In a metro area with a tradition of extraordinary Christmas concerts such as the Atlanta Symphony Orchestra’s and the joint Morehouse/Spelman College Glee Club celebration, one distinctive performance never fails to reward those who come.
The Atlanta Boy Choir’s annual concert in the Abbey Church of the Monastery of the Holy Spirit, held this past Saturday, is a 30-year tradition many count on to help them prepare for the coming of Christmas. This year’s concert was no exception and did not disappoint.
Performed in a setting that is both festive and sacred, the words of the hymns and carols sung there seem more wondrous and resonate in a way far deeper than would be possible in a secular concert hall. The voices filled the soaring arches of the Monastery’s intimate chapel with a joyous sound, a sound as it was meant to be heard, anticipating the birth of the Savior. The Abbey Church is also a place where the choir can be seen and heard up close, an advantage to the families that came with children.
This year the concert was a homecoming of sorts as the red-robed boy choir was directed by Fletcher Wolfe, who returned to the role after coming out of retirement, and was joined by a men’s choir made up of some of its alumni. The two choirs alternated pieces and then sang together on Saturday evening. The classical program included the “Magnificat” of Pergolesi and Benjamin Britten’s “Ceremony of Carols” along with traditional carols, spirituals and Latin hymns. The men’s choir voices added a new powerful sound to the program, traditionally defined by the ethereal voices of the boy choir.

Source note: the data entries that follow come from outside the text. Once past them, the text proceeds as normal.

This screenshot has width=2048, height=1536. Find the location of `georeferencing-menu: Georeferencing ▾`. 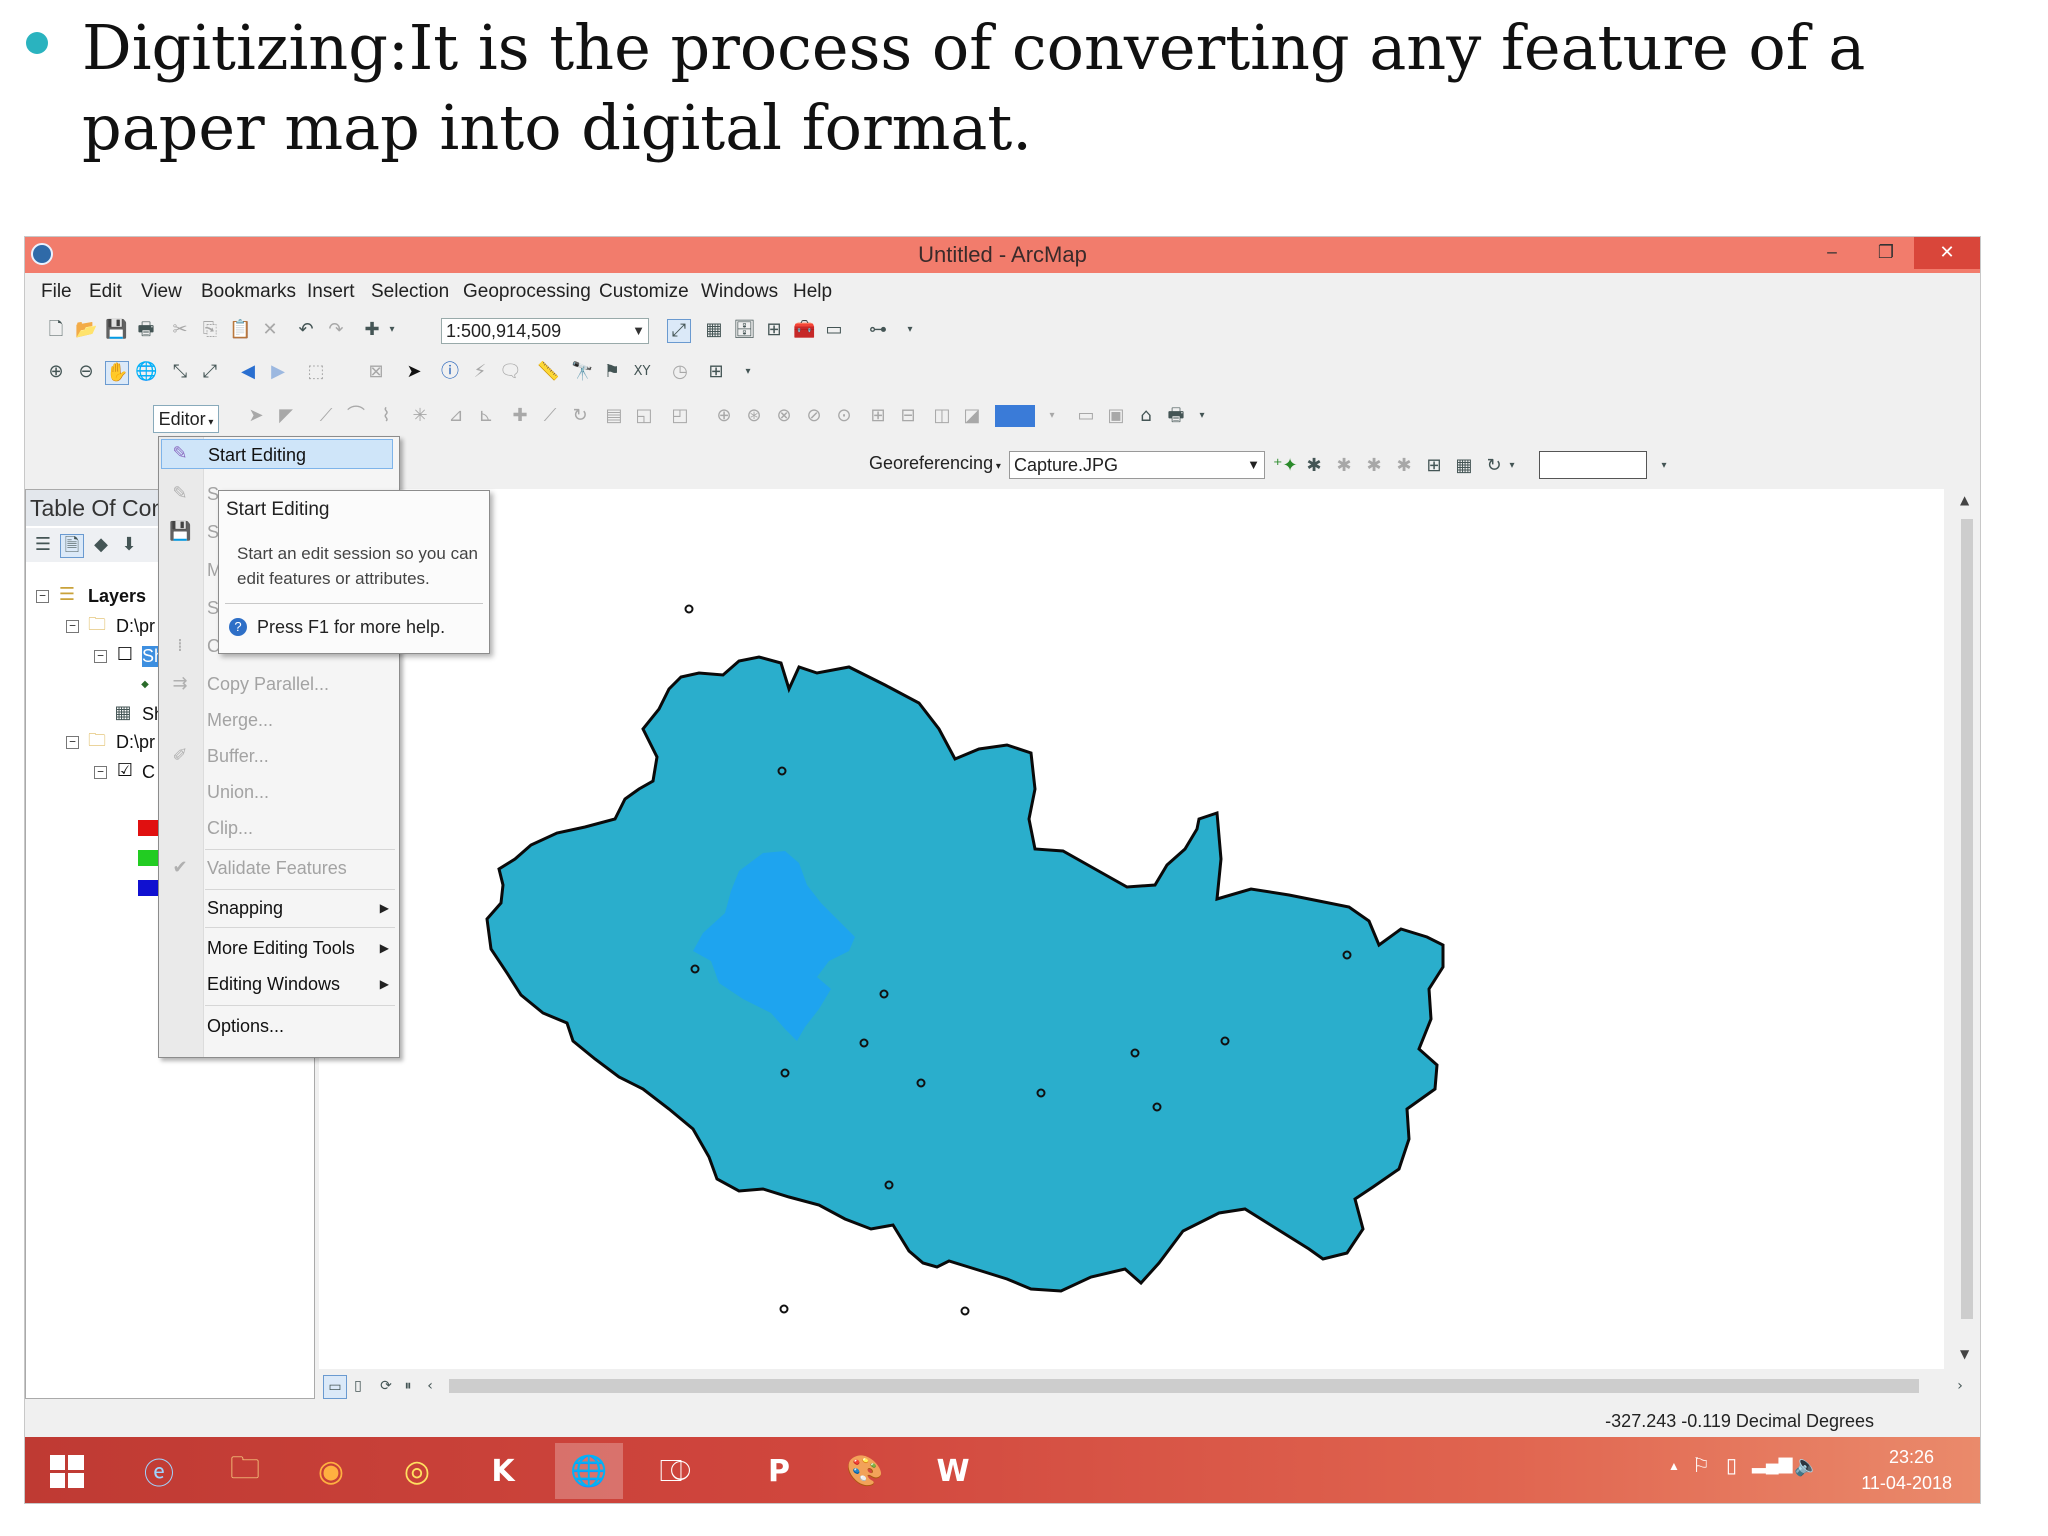

georeferencing-menu: Georeferencing ▾ is located at coordinates (935, 464).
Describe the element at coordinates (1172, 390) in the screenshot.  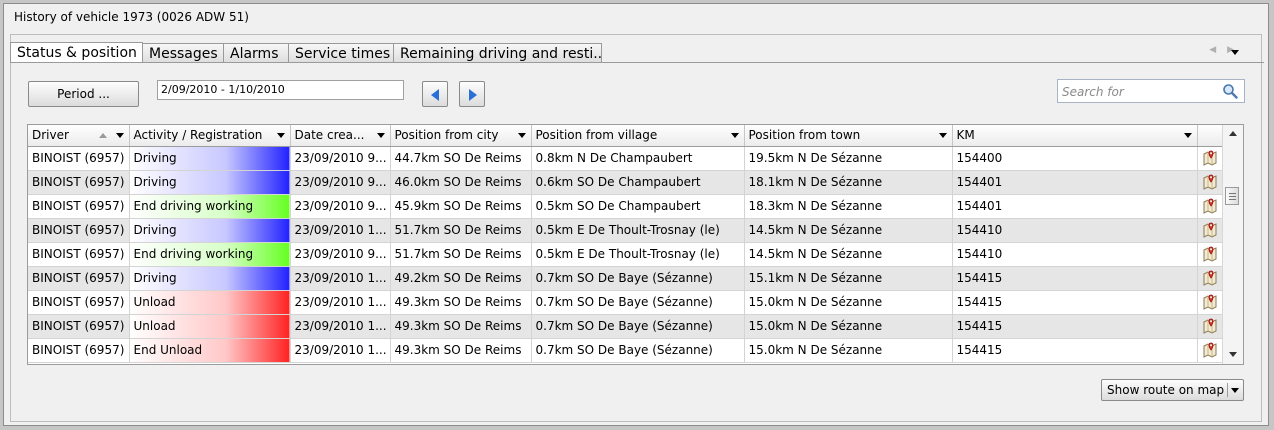
I see `show-route-button: Show route on map` at that location.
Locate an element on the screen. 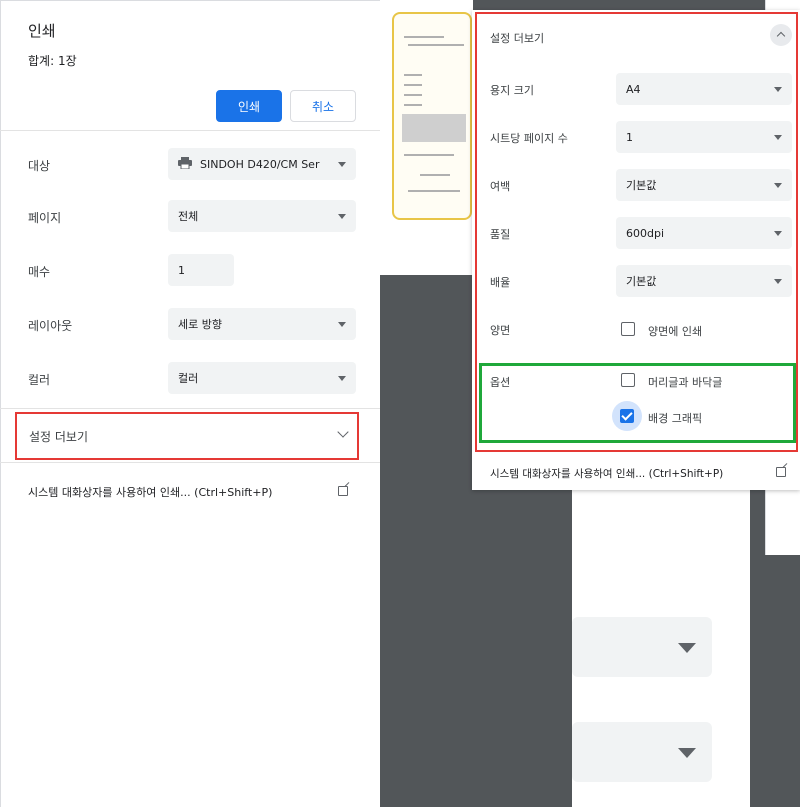 The width and height of the screenshot is (800, 807). layout-label: 레이아웃 is located at coordinates (50, 326).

The dulcet tones and crisp notes of the harp, flute, oboe, violin, cello, piano and harpsichord accompanied the choir voices to great effect and moved the audience with their own instrumental voices. The performance invited the audience to listen as the beautiful voices rang out in an otherwise still, quiet place.
Soon it even seemed to sound like a cold winter’s night outside, but with a warmth inside as people gathered to listen and sing of God’s kindness to mankind.
Part of the uniqueness of the evening, which draws many people back year after year, is the chance to step away from all that is worldly. The temporary respite from modern noise, lights, and harshness opens one more quickly to the spiritual and musical elements. From the darkness of the woods and grounds outside, to the reception afterward and mingling with the choir and the monks, one is transported to a more reflective and sacred space within and without. How blessed the Christmas season seems once again, how fresh a promise to all people.
The concert was even more worthwhile knowing it benefited the Monastery’s food bank outreach to those in need.
The night was capped at the reception by a chat with one of the very youngest boys, who took part in only one piece. I congratulated him when I saw him afterward, standing with his family and older brother, also in the choir. I asked him if it was his first performance. He literally beamed. “It was my first solo,” he said, with a smile that would have melted the heart of the Grinch.